El presunto ataque con drones a la residencia de Vladimir Putin, en la región de Nóvgorod, ha tensado al máximo la diplomacia entre Rusia y Ucrania. Moscú acusó formalmente a Kiev de terrorismo, advirtiendo que esta acción podría cambiar su postura negociadora justo cuando Estados Unidos impulsaba un plan de paz.
Moscú endurece su postura tras el presunto “Terrorismo de estado”
Rusia acusó formalmente a Ucrania de haber orquestado un ataque con drones contra una de las residencias oficiales del presidente Vladimir Putin, ubicada en la región de Nóvgorod, entre Moscú y San Petersburgo. El incidente se reportó el lunes 29 de diciembre de 2025.
El ministro de Asuntos Exteriores ruso, Serguéi Lavrov, fue quien hizo pública la denuncia, informando a la agencia Interfax que Ucrania había atacado la residencia estatal del presidente ruso los días 28 y 29 de diciembre, utilizando un total de 91 aviones no tripulados de largo alcance.
El funcionario ruso fue categórico al describir las consecuencias de la agresión:
- Rusia considera el incidente un «ataque terrorista».
- Las autoridades rusas han señalado que «estas acciones temerarias no quedarán sin respuesta».
- Señalaron que el «criminal régimen de Kiev» ha virado a una política de «terrorismo de Estado», lo que representa una «completa degeneración».
Aunque no quedó claro de inmediato si el presidente Putin se encontraba en la residencia en el momento del presunto ataque, la reacción de Moscú fue inmediata y contundente a nivel diplomático.

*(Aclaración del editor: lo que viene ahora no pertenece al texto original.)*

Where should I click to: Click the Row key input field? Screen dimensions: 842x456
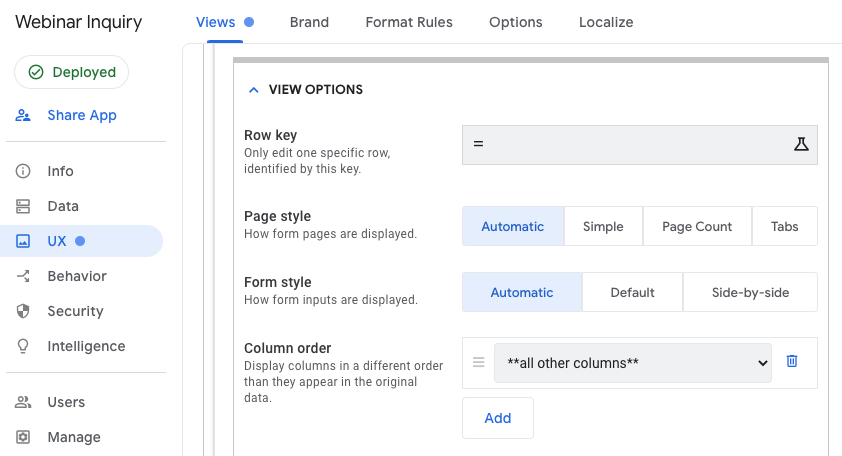[x=625, y=144]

Implicaciones en las negociaciones de paz
El ataque se produjo, según Lavrov, durante un momento de «negociaciones intensas entre Rusia y Estados Unidos para resolver el conflicto ucraniano».
Aunque el ministro ruso aseguró que Rusia «no pretendemos retirarnos del proceso de negociación con Estados Unidos», sí confirmó un cambio en la estrategia de Moscú.
> «Dada la completa degeneración del criminal régimen de Kiev, que ha virado a una política de terrorismo de Estado, las posiciones negociadoras de Rusia serán reconsideradas,» sostuvo Serguéi Lavrov.
La acusación rusa de que el ataque obligaría a Moscú a «revisar» su posición negociadora para poner fin a la guerra se dio a conocer el mismo lunes 29 de diciembre. Irónicamente, en esa misma jornada, el vocero de la Casa Blanca confirmó que el presidente Trump y el presidente Putin sostuvieron una llamada telefónica “positiva” sobre Ucrania.
Kiev niega la agresión y acusa a Rusia de mentir
El presidente ucraniano, Volodymir Zelensky, respondió a la acusación de inmediato, calificándola de «mentira» de la Federación de Rusia.
Durante un intercambio virtual con periodistas, Zelensky denunció que la acción de Moscú es una táctica preestablecida:
- «Aun otra mentira de la Federación de Rusia,» denunció el dirigente ucraniano.
- Kiev considera que Moscú «simplemente prepara el terreno para llevar a cabo ataques, probablemente contra la capital y probablemente contra edificios gubernamentales».
Zelensky también acusó a Moscú de buscar sabotear los esfuerzos diplomáticos internacionales que se encuentran en marcha.
El contexto diplomático: esfuerzos de Trump y la oferta de seguridad
La denuncia de Serguéi Lavrov se enmarca en un periodo de alta intensidad diplomática con Washington. Según el presidente Zelensky, Moscú está utilizando estas «declaraciones peligrosas para socavar todos los logros de nuestros esfuerzos diplomáticos compartidos con el equipo del presidente Trump.»
Los informes recientes indican que el plan de paz mediado por Estados Unidos se encuentra en una fase crucial, a pesar de que el presidente Trump ha señalado que entre Rusia y Ucrania quedan un par de «asuntos espinosos» por tratar.
De hecho, notas relacionadas señalaban que el presidente Trump recibió a Zelensky y afirmó que el plan de paz para Ucrania estaba en su fase final. Además, como parte de este plan, Estados Unidos habría ofrecido a Ucrania una garantía de seguridad de 15 años.
Con la paz supuestamente en su fase final, como afirmó el presidente Trump, el presunto ataque con drones a residencia Vladimir Putin añade un nuevo y peligroso elemento de escalada. La gran incógnita es si las advertencias de Moscú de «revisar» su postura negociadora son un mero teatro diplomático o la señal definitiva del colapso de los esfuerzos de paz internacionales.